A partir de entonces, he tenido esa sensación al recordar cómo esa


bendita cola nos hablaba de una sociedad en la que la
incertidumbre es fuerte y la informalidad, estructural. Y en donde,
además, todos nos sentimos potencialmente víctimas y victimarios
de esa capacidad de ‘hacer trampa’ y de no poder entrar al canal
por la injusticia de otro. Es por eso que solicitamos un poder
policial –con bastón, verticalidad y jerarquía– para... restaurar el
orden. Ese “orden” que deseamos y que preferimos a la
“democracia”, como una radiografía de nuestra conducta electoral.
Una vez dentro del programa, recuerdo nítidamente a esa
comunidad de asistentes que parecía estar en un universo lúdico.
Me acuerdo que un día, agotado en pleno programa, vi cómo un
conjunto de actrices disfrazadas de monjas entraban en escena
para poner velitas misioneras en un atril, para luego, cuando la
música cambiaba a rock, ver sus hábitos volar y revelar a un grupo
de vedettes nacionales en tanga. Acto seguido llegaba un
extraordinario imitador y cómico disfrazado de sacerdote y, con
una guía telefónica forrada en papel lustre negro que hacía las
veces de biblia, botaba del escenario a las bailarinas. Era un
mundo al revés. El gracioso prelado quedaba ante nosotros
haciendo un sermón en broma sobre la mañosería que campeaba
en la ciudad. En su alocución, el sacerdote nos preguntaba por el
nombre de una calle cerca de la plaza que era un verdadero barrio
rojo de aquellos años. Ante su duda decidí lucirme frente a todos y
demostrar mi sapiencia sobre la cultura urbana de Lima. Grité:
“¡Caylloma!”. Y sentí inmediatamente el violento impacto de una
guía telefónica en mi cabeza, mientras el actor gritaba a todos:
“¡Conque lo sabías...siempre cae algún mañoso en este truco!”. A
pesar de mi vergüenza, todos se rieron. Vi, entonces, que todos
querían participar en los chistes, como en los juegos y cantos, y
que, dentro de esas cuatro paredes, había un espacio que no
aceptaba la palabra ‘humillación’ sino ‘juego’.

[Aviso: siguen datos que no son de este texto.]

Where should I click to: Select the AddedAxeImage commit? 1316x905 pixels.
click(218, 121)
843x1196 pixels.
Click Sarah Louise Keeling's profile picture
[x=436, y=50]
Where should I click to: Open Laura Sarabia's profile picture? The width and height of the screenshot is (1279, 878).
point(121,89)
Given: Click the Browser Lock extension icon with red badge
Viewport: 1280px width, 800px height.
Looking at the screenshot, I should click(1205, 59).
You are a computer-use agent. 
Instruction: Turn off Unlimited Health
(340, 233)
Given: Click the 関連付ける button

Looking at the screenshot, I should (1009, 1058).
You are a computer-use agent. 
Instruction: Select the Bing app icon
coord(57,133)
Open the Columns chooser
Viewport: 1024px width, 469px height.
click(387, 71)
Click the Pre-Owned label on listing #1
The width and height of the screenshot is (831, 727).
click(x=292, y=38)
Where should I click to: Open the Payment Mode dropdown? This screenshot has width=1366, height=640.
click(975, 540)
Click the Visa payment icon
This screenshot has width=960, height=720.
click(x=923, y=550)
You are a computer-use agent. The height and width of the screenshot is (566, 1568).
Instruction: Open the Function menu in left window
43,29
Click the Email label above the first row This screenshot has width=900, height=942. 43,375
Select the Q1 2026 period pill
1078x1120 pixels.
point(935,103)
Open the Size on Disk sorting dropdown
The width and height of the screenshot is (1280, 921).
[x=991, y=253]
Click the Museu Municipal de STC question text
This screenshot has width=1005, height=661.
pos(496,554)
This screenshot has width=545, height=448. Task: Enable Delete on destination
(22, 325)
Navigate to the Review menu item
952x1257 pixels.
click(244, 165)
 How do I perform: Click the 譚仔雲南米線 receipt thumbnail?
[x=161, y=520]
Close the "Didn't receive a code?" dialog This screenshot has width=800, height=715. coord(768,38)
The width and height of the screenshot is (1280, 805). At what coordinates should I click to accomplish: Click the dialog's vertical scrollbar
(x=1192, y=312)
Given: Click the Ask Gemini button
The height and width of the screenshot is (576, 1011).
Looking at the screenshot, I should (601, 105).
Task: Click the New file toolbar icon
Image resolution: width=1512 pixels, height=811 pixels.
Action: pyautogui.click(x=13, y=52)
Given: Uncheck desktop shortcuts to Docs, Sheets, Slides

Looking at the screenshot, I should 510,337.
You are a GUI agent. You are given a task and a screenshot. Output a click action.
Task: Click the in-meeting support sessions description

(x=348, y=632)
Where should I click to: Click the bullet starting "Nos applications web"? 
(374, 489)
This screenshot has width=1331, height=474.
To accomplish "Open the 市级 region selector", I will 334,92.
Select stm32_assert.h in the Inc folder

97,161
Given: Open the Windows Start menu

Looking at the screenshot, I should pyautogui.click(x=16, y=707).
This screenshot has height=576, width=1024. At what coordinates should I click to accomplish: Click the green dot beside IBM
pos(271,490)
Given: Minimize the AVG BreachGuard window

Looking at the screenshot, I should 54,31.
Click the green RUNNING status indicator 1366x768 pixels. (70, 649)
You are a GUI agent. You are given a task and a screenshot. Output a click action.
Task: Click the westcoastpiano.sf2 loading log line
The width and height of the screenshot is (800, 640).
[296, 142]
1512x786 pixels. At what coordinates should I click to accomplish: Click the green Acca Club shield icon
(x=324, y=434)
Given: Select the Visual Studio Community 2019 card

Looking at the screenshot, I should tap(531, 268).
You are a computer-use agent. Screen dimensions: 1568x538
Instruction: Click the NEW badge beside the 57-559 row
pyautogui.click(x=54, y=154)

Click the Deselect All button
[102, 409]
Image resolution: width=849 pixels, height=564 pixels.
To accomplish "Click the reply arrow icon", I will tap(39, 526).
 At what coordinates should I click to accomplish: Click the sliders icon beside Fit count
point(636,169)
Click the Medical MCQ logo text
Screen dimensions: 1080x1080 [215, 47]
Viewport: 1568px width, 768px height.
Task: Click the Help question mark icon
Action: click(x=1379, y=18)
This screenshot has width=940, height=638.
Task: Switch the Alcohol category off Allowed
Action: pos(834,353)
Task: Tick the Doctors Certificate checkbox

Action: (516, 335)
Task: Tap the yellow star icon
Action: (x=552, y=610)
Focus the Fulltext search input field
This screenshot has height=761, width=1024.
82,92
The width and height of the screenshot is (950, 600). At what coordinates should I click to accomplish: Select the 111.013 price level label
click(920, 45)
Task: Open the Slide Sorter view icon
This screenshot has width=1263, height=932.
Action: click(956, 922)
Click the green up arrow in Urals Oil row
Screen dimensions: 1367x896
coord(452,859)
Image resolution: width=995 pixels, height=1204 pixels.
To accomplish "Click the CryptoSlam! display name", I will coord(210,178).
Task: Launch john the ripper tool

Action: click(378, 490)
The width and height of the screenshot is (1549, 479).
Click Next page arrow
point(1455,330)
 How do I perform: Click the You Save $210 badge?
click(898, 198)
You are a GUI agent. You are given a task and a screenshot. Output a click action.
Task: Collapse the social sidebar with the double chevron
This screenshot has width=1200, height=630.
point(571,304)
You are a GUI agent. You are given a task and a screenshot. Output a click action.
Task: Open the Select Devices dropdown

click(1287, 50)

Resulta difícil describir hoy en día “Trampolín a la fama”. Tal


vez haya sido lo más cercano al carnaval medieval que tuvimos en
la televisión. Todo era proclive de burla, todo se improvisaba y
todo podía ocurrir. A su vez, se constituyó en una universidad
televisada en la que los migrantes que llegaron justo con su
nacimiento aprendieron las características del comportamiento
criollo. Ese que se caracterizaba por el uso de la palabra
convincente, la trampa soterrada y la agilidad del pensamiento,
rematada con la informalidad. Fue una escuela que formó parte
del desborde popular narrado por José Matos Mar, pero que no
pudo adaptarse al surgimiento de la nueva clase media
emprendedora descrita por Rolando Arellano.
En una de sus últimas emisiones, una señora se plantó en el
escenario y dijo claramente: “Augusto, no he venido para que me
des un premio, quiero un financiamiento para iniciar mi empresa”.
Ferrando buscó adaptarse. Por ejemplo, de las cocinas a kerosene
Surge, pasó a publicitar las cocinas a gas de Coldex. Como
siempre, él creaba la publicidad: “Cocina Coldex, te dura hasta que
te la roban”.
Creo que “Trampolín a la fama” retrató muy bien al Perú. Allí,
el poder era patrimonio de un animador que lo manejaba de
manera vertical, paternalista y establecía el orden indiscutible. Ese
mismo orden indiscutible que la policía establecía en la informal
cola, donde la incertidumbre campeaba y donde todos éramos
unos potenciales informales dispuestos a hacer trampa en un
ambiente donde la trampa era la norma. “Trampolín a la fama”
era la búsqueda de un Estado policial, gamonal, todopoderoso, que
sacrificaba la democracia por una estructura ordenada impuesta
desde arriba.

La metáfora no acaba ahí. “Trampolín” anticipó que el consumo


generaría la base de las múltiples comunidades que se formarían
en el Perú de este siglo, y sería, como se dice en la antropología
religiosa, una suerte de “mito del eterno retorno”. O, como
Ferrando lo ponía: “Un comercial... y regreso”.